Parts of The Copper Scroll are housed at the Jordan Museum in Amman.

–   The text is an inventory of 64 locations; 63 of which are treasures of gold and silver, which have been estimated in the tons. Tithing vessels are also listed among the entries, along with other vessels, and three locations featured scrolls. One entry apparently mentions priestly vestments. The final listing points to a duplicate document with additional details. That other document has not been found.

The following English translation of the opening lines of the first column of the Copper Scroll shows the basic structure of each of the entries in the scroll. The structure is 1) general location, 2) specific location, often with distance to dig, and 3) what to find.

1:1 In the ruin that is in the valley of Acor, under
1:2 the steps, with the entrance at the East,
1:3 a distance of forty cubits: a strongbox of silver and its vessels
1:4 with a weight of seventeen talents. KeN

(The three letters at the end are Greek.)

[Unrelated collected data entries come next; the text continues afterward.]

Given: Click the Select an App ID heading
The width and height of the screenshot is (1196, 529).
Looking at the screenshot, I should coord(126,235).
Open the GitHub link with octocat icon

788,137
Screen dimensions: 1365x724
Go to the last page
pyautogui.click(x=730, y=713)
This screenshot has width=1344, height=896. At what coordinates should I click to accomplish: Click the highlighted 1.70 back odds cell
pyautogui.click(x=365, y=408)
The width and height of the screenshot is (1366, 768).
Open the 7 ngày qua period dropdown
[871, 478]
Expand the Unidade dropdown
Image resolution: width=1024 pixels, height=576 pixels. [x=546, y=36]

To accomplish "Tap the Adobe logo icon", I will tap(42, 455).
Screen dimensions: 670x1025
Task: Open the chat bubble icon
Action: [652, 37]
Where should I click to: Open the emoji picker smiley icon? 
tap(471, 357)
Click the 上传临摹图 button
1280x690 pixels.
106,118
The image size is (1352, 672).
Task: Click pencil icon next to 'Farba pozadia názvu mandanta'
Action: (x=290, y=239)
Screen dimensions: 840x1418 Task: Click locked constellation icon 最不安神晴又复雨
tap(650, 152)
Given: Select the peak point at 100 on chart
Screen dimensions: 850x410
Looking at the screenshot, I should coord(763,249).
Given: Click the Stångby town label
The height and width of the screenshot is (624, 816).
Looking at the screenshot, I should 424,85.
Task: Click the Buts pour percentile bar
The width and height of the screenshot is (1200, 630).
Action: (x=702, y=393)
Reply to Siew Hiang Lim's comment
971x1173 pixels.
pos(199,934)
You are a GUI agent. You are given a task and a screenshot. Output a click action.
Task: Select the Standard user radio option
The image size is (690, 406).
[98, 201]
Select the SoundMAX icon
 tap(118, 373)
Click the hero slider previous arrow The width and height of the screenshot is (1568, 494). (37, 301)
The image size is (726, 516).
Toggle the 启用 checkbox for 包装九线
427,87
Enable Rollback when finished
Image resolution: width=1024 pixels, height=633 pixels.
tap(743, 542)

There is a minority view that the Cave of Letters might have contained one of the listed treasures, and, if so, artifacts from this location may have been recovered. Although the scroll was made of alloyed copper in order to last, the locations are written as if the reader would have an intimate knowledge of obscure references. For example, consider column two, verses 1-3, “In the salt pit that is under the steps: forty-one talents of silver. In the cave of the old washer’s chamber, on the third terrace: sixty-five ingots of gold.” As noted above, the listed treasure has been estimated in the tons. There are those who understand the text to be enumerating the vast treasure that was ‘stashed,’ where the Romans could not find it. Others still suggest that the listed treasure is that which Bar Kochba hid during the Second Revolt. Although it is difficult to estimate the exact amount, “it was estimated in 1960 that the total would top $1,000,000 U.S”


Kusanagi (1185)

Kusanagi-no-Tsurugi is a legendary Japanese sword and one of three Imperial Regalia of Japan. It was originally called Ame-no-Murakumo-no-Tsurugi (“Sword of the Gathering Clouds of Heaven”) but its name was later changed to the more popular Kusanagi-no-Tsurugi (“Grass Cutting Sword”).

Legends and Folklore

*     The history of the Kusanagi-no-Tsurugi extends into legend. According to Kojiki, the god Susanoo encountered a grieving family of kunitsukami (“gods of the land”) headed by Ashinazuchi in Izumo province. When Susanoo inquired of Ashinazuchi, he told him that his family was being ravaged by the fearsome Yamata-no-Orochi, an eight-headed serpent of Koshi, who had consumed seven of the family’s eight daughters and that the creature was coming for his final daughter, Kushinada-hime. Susanoo investigated the creature, and after an abortive encounter he returned with a plan to defeat it. In return, he asked for Kushinada-hime’s hand in marriage, which was agreed. Transforming her temporarily into a comb (one interpreter reads this section as “using a comb he turns into [masquerades as] Kushinada-hime”) to have her company during battle, he detailed his plan into steps.
He instructed the preparation of eight vats of sake (rice wine) to be put on individual platforms positioned behind a fence with eight gates. The monster took the bait and put one of its heads through each gate. With this distraction, Susanoo attacked and slew the beast (with his sword Worochi no Ara-masa). He chopped off each head and then proceeded to the tails. In the fourth tail, he discovered a great sword inside the body of the serpent which he called Ame-no-Murakumo-no-Tsurugi, which he presented to the goddess Amaterasu to settle an old grievance.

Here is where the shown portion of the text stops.